Always choose good quality tools as although they will be more expensive they will last longer. Cheap tools have a habit of not fitting properly and quickly rust. Give some careful thought when buying tools – for example there is no need to buy a 200 piece socket set when you will only need 10 at most for your engine.
Some engine manuals give a basic list of tools and sizes. If not, here are some of the tools you will need:
- Spanners: open ended and ring spanners are both useful. Having both is advisable. Note: engines manufactured in Europe use metric sized spanners while engines manufactured in the USA use spanners sized in inches
- Socket spanners – these can be very useful when accessing fastenings in confined space.
- Screwdrivers – flat blades and Philips head in several sizes, short and long handles. Also small socket type heads are very useful.

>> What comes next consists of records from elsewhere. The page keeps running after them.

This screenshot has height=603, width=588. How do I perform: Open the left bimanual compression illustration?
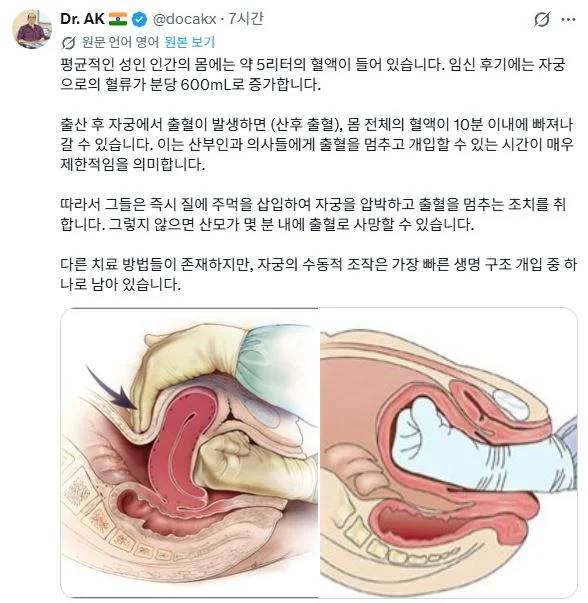point(189,453)
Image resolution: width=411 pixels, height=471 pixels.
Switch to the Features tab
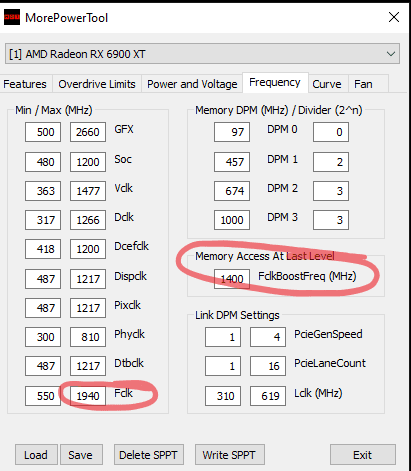(x=25, y=84)
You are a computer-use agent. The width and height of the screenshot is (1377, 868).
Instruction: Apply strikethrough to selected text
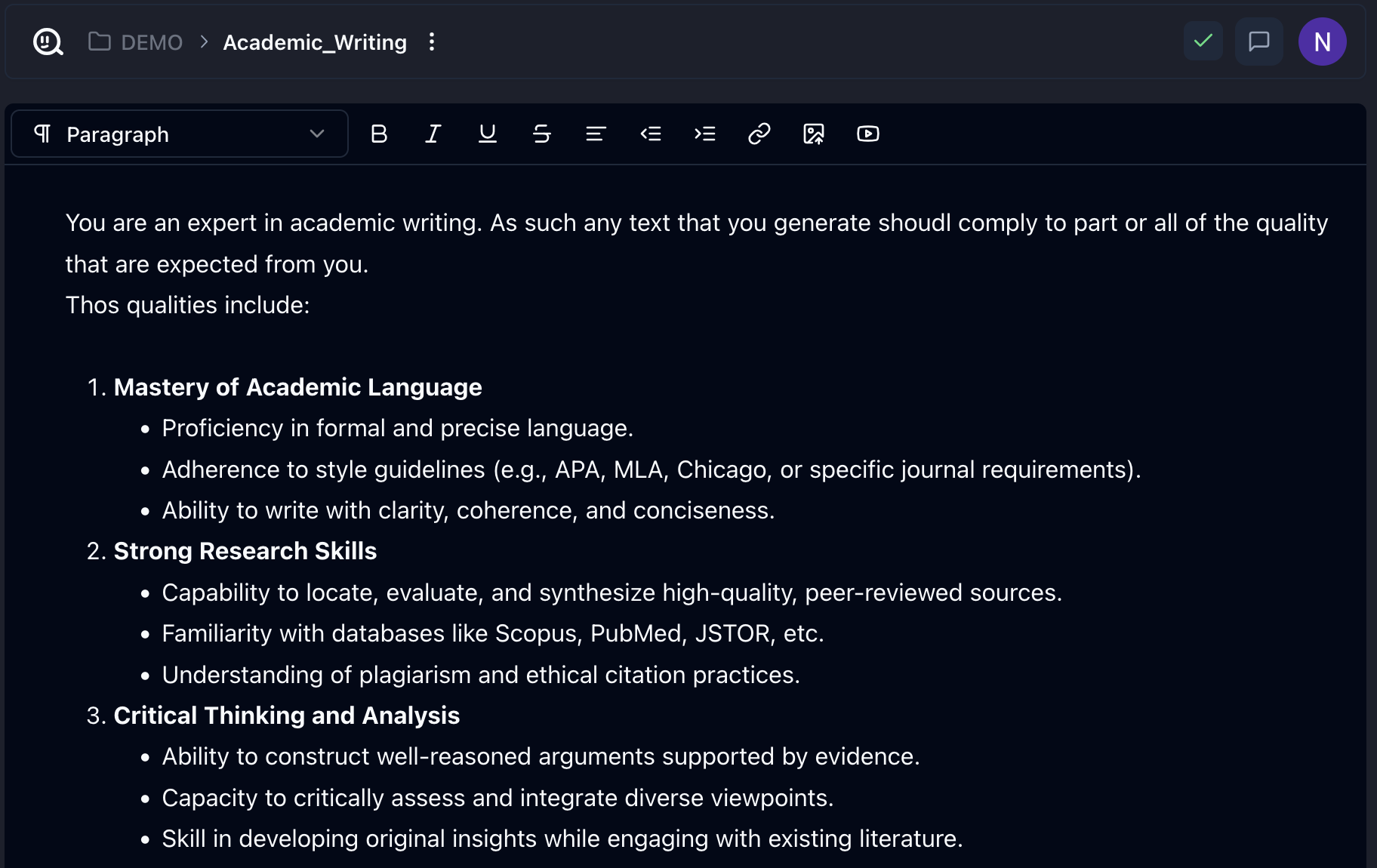click(x=542, y=134)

- Adjustable spanners and mole grips – these are useful to have on board anyway but can come in handy when working on the engine.
- Pliers – square-ended and long nose pliers.
- Allen keys – essential to have on board, as are the socket types.
- Hacksaw – a small hacksaw with spare blades
- Hammer – occasionally invaluable.
- Inspection mirror – a telescopic inspection mirror is very useful for locating fittings which are out of sight or awkward to reach.
- Multimeter – every boat should have one.
- Feeler gauges – a set will be required for checking alignments and precise settings.
- Filter wrench – for removing used filters
- Torque wrench – you will need this to tighten bolts according to the manufacturer’s specifications.
- I have two copies of the engine manual for my boat, one I keep on the boat and the other is at home.
- Keep the engine and the engine bay as clean as possible. This will make it easier to spot any leaks in hoses and seals.
- For those with little or no engine maintenance experience, the RYA diesel engine one day course is well worth doing. The course includes basic maintenance and engine care, explaining the basics of the four stroke cycle, cooling and air systems, engine electrics, winterisation and servicing. See www.rya.org.uk for information.